_Material shown_:
····················
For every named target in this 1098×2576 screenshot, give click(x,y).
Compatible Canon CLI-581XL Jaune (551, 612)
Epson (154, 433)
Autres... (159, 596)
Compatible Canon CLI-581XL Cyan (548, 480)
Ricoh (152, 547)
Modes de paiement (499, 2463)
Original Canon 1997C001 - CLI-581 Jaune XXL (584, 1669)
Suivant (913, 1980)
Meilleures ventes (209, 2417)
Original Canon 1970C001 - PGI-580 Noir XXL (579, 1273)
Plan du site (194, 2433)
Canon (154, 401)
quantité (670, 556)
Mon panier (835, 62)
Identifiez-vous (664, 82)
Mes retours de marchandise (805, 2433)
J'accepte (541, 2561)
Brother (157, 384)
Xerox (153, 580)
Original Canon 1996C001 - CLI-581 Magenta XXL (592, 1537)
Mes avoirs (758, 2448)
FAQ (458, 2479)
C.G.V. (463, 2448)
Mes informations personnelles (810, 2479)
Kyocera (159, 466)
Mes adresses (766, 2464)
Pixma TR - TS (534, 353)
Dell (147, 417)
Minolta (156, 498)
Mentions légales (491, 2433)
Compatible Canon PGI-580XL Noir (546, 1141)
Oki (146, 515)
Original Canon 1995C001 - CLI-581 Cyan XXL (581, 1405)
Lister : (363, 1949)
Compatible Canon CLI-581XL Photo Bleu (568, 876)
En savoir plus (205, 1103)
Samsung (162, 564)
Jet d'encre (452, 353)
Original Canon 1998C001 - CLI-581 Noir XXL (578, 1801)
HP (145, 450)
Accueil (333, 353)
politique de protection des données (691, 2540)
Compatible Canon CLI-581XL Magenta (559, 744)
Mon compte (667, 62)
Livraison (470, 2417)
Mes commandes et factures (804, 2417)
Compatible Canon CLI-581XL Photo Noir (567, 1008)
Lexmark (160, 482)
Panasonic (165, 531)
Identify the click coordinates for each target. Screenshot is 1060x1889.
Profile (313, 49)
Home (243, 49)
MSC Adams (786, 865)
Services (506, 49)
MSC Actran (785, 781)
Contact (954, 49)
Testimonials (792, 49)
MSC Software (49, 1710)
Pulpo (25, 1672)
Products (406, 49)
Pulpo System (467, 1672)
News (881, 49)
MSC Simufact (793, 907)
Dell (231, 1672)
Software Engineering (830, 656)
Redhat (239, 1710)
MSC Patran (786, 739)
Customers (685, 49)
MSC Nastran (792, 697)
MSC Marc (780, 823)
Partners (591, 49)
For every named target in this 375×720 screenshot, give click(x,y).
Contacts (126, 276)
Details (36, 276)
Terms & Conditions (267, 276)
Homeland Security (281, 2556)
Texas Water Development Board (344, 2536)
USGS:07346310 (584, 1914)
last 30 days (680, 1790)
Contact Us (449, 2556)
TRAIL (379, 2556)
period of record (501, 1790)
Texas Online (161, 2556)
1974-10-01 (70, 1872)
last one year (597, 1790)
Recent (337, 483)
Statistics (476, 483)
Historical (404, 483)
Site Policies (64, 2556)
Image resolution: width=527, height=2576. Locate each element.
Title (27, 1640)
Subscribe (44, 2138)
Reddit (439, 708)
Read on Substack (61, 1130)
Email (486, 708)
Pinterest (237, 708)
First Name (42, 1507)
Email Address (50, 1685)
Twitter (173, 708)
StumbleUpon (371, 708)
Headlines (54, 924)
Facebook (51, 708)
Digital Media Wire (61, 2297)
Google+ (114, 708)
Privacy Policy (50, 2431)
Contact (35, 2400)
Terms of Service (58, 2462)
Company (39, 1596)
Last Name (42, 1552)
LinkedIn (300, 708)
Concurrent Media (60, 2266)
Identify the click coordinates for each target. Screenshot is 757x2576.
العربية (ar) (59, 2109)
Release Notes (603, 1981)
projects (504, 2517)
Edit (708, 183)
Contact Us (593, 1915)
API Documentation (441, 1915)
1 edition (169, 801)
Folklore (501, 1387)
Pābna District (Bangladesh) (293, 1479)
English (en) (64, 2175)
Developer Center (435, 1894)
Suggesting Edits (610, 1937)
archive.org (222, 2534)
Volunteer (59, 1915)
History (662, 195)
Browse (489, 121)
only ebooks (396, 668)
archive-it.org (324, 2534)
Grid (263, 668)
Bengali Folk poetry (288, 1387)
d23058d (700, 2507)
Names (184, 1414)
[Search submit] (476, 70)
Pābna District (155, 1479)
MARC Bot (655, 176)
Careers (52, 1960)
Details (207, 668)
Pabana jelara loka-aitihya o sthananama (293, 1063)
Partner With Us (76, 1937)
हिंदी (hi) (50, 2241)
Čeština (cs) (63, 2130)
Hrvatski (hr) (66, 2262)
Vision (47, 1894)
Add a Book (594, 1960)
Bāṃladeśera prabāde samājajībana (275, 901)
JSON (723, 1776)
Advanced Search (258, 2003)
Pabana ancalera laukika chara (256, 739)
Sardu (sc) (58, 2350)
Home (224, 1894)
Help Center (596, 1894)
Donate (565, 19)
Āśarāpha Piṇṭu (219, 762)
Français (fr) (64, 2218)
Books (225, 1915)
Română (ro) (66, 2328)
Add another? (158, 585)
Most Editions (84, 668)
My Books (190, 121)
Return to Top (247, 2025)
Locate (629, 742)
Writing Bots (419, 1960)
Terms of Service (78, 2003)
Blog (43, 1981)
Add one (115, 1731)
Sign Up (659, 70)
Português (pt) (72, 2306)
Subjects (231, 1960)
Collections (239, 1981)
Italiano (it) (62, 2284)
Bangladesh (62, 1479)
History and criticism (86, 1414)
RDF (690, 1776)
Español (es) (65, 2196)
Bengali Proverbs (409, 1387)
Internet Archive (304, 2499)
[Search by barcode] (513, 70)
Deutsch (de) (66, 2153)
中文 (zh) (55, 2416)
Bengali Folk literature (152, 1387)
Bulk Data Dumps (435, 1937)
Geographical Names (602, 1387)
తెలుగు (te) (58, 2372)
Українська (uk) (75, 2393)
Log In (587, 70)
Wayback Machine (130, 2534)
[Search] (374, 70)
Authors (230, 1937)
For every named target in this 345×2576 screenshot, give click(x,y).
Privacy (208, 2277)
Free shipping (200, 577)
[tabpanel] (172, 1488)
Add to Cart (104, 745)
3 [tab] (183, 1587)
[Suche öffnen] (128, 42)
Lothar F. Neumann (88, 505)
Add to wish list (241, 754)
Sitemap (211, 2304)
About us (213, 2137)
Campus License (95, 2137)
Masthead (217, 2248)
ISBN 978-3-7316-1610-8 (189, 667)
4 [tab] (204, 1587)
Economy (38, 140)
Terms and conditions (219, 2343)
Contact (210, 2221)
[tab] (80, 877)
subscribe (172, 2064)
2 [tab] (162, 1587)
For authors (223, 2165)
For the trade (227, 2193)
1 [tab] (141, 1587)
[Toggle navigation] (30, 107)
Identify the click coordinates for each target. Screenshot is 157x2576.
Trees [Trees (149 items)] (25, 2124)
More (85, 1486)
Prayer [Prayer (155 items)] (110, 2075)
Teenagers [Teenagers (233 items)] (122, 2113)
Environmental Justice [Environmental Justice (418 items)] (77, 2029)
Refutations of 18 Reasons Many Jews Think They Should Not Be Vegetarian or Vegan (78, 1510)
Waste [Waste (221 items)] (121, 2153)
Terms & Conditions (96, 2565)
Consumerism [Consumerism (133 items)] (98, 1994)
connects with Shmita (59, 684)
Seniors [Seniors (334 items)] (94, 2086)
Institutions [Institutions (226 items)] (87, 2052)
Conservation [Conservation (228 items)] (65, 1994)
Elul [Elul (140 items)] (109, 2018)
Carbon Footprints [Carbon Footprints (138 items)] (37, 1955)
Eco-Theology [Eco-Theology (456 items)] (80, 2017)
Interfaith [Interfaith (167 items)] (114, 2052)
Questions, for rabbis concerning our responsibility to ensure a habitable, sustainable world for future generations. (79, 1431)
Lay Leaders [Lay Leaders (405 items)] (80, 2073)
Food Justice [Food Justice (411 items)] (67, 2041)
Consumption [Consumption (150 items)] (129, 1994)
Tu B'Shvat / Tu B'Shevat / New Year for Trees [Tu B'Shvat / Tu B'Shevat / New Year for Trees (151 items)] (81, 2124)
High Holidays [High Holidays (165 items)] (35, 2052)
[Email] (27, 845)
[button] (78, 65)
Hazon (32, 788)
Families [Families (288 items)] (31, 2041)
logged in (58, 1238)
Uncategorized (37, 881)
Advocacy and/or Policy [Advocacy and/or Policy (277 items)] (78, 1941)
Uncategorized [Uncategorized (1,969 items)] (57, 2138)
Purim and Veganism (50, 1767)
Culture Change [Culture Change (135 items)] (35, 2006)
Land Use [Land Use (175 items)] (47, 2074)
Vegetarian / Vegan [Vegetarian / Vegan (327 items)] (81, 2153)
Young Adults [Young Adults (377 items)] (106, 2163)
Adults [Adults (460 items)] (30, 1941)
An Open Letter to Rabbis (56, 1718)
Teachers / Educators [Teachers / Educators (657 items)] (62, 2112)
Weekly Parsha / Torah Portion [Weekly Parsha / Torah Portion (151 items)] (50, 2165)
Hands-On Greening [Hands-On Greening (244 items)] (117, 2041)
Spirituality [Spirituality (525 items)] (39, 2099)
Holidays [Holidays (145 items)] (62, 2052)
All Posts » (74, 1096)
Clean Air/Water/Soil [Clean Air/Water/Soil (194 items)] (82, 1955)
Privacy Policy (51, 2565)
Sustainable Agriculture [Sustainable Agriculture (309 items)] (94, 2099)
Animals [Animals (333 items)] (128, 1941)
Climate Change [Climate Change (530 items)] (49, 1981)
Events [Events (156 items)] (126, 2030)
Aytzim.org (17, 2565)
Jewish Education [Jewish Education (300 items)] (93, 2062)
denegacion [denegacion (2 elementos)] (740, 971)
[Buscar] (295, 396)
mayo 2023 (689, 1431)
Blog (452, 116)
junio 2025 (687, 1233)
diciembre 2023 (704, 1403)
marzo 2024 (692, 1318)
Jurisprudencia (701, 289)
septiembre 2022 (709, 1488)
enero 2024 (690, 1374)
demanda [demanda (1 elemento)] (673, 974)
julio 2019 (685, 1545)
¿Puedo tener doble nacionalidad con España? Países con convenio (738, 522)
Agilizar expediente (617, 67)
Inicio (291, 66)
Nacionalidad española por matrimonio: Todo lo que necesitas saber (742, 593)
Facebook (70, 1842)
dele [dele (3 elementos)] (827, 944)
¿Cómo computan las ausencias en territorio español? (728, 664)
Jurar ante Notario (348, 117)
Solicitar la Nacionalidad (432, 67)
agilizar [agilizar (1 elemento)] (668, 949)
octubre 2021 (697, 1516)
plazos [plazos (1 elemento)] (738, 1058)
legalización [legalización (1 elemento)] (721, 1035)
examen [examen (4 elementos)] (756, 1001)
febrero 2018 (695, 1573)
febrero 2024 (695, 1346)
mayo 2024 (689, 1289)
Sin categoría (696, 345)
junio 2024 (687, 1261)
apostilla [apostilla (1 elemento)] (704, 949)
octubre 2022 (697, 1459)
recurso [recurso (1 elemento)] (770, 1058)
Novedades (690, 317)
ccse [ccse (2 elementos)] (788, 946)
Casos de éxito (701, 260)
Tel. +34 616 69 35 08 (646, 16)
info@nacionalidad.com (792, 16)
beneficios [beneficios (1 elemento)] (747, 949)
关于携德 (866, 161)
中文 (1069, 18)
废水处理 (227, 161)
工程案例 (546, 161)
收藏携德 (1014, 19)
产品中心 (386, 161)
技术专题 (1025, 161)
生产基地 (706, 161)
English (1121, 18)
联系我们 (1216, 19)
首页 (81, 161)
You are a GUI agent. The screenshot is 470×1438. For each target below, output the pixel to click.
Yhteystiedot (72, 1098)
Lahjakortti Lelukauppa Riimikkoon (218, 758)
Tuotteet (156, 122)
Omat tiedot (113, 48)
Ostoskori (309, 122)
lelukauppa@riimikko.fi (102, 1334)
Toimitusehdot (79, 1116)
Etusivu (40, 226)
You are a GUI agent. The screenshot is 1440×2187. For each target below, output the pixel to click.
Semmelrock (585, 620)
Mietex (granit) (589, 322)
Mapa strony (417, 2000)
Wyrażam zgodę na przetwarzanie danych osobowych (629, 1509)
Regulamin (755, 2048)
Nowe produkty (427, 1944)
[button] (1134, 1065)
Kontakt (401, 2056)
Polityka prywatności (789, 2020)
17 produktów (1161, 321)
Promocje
····················
_Description of the task_: Return the rows from the line that contains "RDF (690, 1776)" through the line that contains "[button] (78, 65)", with both of those lines included. Copy each one without any change.

_Response_:
RDF (690, 1776)
Español (es) (65, 2196)
Bengali Proverbs (409, 1387)
Internet Archive (304, 2499)
[Search by barcode] (513, 70)
Deutsch (de) (66, 2153)
中文 (zh) (55, 2416)
Bengali Folk literature (152, 1387)
Bulk Data Dumps (435, 1937)
Geographical Names (602, 1387)
తెలుగు (te) (58, 2372)
Українська (uk) (75, 2393)
Log In (587, 70)
Wayback Machine (130, 2534)
[Search] (374, 70)
Authors (230, 1937)
For every named target in this 345×2576 screenshot, give click(x,y).
Privacy (208, 2277)
Free shipping (200, 577)
[tabpanel] (172, 1488)
Add to Cart (104, 745)
3 [tab] (183, 1587)
[Suche öffnen] (128, 42)
Lothar F. Neumann (88, 505)
Add to wish list (241, 754)
Sitemap (211, 2304)
About us (213, 2137)
Campus License (95, 2137)
Masthead (217, 2248)
ISBN 978-3-7316-1610-8 (189, 667)
4 [tab] (204, 1587)
Economy (38, 140)
Terms and conditions (219, 2343)
Contact (210, 2221)
[tab] (80, 877)
subscribe (172, 2064)
2 [tab] (162, 1587)
For authors (223, 2165)
For the trade (227, 2193)
1 [tab] (141, 1587)
[Toggle navigation] (30, 107)
Identify the click coordinates for each target. Screenshot is 157x2576.
Trees [Trees (149 items)] (25, 2124)
More (85, 1486)
Prayer [Prayer (155 items)] (110, 2075)
Teenagers [Teenagers (233 items)] (122, 2113)
Environmental Justice [Environmental Justice (418 items)] (77, 2029)
Refutations of 18 Reasons Many Jews Think They Should Not Be Vegetarian or Vegan (78, 1510)
Waste [Waste (221 items)] (121, 2153)
Terms & Conditions (96, 2565)
Consumerism [Consumerism (133 items)] (98, 1994)
connects with Shmita (59, 684)
Seniors [Seniors (334 items)] (94, 2086)
Institutions [Institutions (226 items)] (87, 2052)
Conservation [Conservation (228 items)] (65, 1994)
Elul [Elul (140 items)] (109, 2018)
Carbon Footprints [Carbon Footprints (138 items)] (37, 1955)
Eco-Theology [Eco-Theology (456 items)] (80, 2017)
Interfaith [Interfaith (167 items)] (114, 2052)
Questions, for rabbis concerning our responsibility to ensure a habitable, sustainable world for future generations. (79, 1431)
Lay Leaders [Lay Leaders (405 items)] (80, 2073)
Food Justice [Food Justice (411 items)] (67, 2041)
Consumption [Consumption (150 items)] (129, 1994)
Tu B'Shvat / Tu B'Shevat / New Year for Trees [Tu B'Shvat / Tu B'Shevat / New Year for Trees (151 items)] (81, 2124)
High Holidays [High Holidays (165 items)] (35, 2052)
[Email] (27, 845)
[button] (78, 65)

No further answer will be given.